Stored items:

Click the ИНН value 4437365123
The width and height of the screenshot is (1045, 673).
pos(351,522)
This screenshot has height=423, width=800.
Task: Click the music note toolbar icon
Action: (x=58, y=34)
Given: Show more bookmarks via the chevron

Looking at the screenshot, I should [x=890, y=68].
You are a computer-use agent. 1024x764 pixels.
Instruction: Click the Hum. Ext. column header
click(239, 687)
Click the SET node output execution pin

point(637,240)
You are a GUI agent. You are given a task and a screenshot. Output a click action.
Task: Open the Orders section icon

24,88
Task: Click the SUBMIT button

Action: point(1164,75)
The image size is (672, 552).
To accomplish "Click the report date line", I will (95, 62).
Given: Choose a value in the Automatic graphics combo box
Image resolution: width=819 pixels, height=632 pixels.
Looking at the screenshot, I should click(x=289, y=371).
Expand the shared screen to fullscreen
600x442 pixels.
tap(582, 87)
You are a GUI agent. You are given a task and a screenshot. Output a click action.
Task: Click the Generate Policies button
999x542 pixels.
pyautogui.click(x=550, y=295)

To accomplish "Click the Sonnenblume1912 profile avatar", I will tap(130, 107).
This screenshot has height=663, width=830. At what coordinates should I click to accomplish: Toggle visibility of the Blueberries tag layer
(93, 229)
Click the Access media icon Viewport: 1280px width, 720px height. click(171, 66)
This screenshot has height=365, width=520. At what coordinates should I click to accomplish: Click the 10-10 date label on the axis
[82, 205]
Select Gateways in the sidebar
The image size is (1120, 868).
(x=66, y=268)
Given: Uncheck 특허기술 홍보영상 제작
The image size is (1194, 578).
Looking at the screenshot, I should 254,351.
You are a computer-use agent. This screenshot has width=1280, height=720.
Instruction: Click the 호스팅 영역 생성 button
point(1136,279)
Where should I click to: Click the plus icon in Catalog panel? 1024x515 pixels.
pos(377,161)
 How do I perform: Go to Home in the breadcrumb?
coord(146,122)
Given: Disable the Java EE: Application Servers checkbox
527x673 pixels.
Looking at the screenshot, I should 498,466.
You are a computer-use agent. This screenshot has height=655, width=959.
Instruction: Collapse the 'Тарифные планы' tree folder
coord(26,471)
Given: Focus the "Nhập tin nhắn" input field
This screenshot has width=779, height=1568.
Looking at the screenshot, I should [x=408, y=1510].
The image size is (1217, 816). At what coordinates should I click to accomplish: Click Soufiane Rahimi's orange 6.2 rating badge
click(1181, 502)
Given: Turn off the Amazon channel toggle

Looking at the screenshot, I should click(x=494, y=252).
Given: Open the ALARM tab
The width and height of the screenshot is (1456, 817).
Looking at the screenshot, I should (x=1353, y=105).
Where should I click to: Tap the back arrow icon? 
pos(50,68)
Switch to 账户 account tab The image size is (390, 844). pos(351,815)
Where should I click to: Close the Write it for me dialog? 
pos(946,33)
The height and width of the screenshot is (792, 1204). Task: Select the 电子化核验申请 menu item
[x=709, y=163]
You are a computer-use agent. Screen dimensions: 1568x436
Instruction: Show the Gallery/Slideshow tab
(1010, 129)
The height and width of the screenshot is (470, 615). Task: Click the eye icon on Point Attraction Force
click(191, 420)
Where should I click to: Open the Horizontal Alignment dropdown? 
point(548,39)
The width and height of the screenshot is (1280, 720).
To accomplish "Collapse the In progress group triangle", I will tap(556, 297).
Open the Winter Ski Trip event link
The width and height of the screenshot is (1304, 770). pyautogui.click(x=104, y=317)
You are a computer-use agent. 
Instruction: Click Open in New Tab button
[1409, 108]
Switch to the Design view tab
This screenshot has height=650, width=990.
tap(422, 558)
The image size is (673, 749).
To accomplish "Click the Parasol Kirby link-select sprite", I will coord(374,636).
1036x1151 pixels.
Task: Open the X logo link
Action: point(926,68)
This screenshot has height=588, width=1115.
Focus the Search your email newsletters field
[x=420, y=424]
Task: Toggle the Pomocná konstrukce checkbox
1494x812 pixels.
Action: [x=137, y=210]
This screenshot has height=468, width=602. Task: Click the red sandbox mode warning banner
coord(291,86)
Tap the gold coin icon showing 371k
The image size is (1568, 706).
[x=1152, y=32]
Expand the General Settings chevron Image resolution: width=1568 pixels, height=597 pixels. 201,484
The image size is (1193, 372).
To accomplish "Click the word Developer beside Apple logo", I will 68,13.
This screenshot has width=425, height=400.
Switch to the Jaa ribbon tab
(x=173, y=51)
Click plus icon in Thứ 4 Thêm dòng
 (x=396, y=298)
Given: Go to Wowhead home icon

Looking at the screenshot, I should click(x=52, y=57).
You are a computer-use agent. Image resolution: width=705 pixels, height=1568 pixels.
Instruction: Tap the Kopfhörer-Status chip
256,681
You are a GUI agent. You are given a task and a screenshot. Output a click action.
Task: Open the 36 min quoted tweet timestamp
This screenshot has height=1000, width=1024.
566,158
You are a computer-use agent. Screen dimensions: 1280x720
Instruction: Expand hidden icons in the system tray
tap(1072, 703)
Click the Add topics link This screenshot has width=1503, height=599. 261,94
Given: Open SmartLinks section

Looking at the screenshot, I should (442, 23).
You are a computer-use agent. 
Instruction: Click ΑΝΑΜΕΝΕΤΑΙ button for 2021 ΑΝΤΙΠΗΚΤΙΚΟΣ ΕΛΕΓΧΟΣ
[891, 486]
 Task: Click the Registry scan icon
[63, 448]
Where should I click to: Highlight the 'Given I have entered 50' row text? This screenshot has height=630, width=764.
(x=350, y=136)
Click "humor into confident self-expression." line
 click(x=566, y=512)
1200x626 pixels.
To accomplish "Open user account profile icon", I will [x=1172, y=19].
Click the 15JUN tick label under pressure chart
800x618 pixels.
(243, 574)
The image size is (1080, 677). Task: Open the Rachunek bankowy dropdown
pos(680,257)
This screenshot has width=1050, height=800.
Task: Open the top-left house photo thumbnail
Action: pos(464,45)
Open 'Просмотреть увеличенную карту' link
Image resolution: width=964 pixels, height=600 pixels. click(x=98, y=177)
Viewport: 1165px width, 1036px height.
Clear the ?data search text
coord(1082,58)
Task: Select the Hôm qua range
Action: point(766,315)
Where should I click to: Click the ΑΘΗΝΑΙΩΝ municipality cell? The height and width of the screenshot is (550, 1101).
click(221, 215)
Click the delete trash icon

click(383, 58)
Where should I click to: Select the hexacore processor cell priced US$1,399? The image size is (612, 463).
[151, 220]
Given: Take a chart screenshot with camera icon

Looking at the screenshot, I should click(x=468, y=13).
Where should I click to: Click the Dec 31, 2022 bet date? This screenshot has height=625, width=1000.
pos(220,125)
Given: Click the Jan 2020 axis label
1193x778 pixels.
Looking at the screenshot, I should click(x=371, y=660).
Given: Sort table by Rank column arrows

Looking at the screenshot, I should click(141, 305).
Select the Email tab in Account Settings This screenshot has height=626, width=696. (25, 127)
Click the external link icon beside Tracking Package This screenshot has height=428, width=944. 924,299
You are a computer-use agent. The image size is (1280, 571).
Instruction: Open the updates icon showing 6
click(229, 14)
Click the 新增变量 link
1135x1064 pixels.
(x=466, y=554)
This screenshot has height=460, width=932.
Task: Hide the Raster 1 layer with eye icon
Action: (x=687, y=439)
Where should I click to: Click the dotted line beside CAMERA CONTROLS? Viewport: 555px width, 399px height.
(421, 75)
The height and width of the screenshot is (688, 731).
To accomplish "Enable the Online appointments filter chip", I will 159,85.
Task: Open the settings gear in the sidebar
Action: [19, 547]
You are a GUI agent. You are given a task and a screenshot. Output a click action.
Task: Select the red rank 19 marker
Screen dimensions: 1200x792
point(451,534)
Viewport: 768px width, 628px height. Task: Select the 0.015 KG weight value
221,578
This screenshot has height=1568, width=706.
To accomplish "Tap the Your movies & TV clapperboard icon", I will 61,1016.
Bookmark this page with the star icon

> [Task statement]
Every line in the entries above that has the word "computer" should be identified and copied.

> [Expected output]
You are a computer-use agent. 1024x764 pixels.
You are a computer-use agent. This screenshot has width=1280, height=720.
You are a computer-use agent. This screenshot has height=655, width=959.
You are a computer-use agent. Screen dimensions: 1568x436
You are a computer-use agent. 
You are a computer-use agent. Image resolution: width=705 pixels, height=1568 pixels.
You are a computer-use agent. Screen dimensions: 1280x720
You are a computer-use agent. 
You are a computer-use agent. The image size is (1280, 571).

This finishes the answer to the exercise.